Secretária executiva da Casa Civil, Míriam Belchior afirmou que o governo vai selecionar projetos no âmbito do Novo PAC que tenham como foco a adaptação a mudanças climáticas.

Queimadas e fragilidade na relação com o Legislativo são gargalos

Para Suely Araújo, coordenadora de políticas públicas do Observatório do Clima, os resultados mostram um retorno de ações efetivas em campo, mas outros fatores podem atrapalhar novas melhoras. “A fragilidade política do governo no Congresso, contudo, pode minar todo esse esforço e dificultar o alcance da meta de desmatamento zero até 2030?, diz ela, que presidiu o Ibama na gestão Michel Temer (2016-2018).

É uma redução que merece ser celebrada, mas precisa lembrar que 9 mil km² é um valor alto para Amazônia e precisa continuar nessa tendência de queda acelerada para zerar essa destruição, já que vemos os impactos desse desmatamento na vida de muitas pessoas, não só as que estão na Amazônia, mas fora delas também”, diz Mariana Napolitano, diretora de Estratégia do WWF-Brasil.

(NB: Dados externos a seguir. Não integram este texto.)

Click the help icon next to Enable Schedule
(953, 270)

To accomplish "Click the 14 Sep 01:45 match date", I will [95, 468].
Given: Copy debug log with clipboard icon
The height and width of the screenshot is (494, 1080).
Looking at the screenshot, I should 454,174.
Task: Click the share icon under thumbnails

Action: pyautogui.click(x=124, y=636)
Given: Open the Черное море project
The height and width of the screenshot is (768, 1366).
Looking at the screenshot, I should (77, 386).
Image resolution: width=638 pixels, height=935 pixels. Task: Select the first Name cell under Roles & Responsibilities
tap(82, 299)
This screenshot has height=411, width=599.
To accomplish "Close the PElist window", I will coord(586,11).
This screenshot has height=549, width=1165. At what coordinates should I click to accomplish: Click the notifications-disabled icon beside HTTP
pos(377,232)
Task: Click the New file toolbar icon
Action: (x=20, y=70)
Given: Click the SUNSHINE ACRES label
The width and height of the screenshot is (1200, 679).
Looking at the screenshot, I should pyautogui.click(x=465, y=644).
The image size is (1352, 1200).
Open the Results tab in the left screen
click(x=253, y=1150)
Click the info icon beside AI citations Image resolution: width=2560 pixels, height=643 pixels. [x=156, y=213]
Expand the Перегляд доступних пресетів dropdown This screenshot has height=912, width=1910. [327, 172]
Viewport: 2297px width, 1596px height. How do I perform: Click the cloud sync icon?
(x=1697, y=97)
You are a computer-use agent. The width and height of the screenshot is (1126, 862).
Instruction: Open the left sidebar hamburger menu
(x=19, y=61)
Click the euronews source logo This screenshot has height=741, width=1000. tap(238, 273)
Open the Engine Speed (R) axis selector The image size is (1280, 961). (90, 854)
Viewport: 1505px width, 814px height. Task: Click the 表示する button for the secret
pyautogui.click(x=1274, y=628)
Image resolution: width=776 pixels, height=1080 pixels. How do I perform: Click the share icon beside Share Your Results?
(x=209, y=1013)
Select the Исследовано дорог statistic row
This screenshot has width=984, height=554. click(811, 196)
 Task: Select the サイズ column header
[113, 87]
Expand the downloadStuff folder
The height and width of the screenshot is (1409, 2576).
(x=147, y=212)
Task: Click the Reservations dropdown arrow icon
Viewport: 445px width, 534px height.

“Um desses impactos são as queimadas, a seca extrema que ocorre no bioma agora no mês de outubro e que é uma combinação dos efeitos do desmatamento com aquecimento é global”, acrescenta. Na Região Norte, a estiagem tem interrompido o transporte fluvial e atrasado a entrega de comida e remédios. Além disso, estudos mostram que os efeitos das queimadas no Pantanal e na Amazônia afetam a saúde até dos moradores de São Paulo.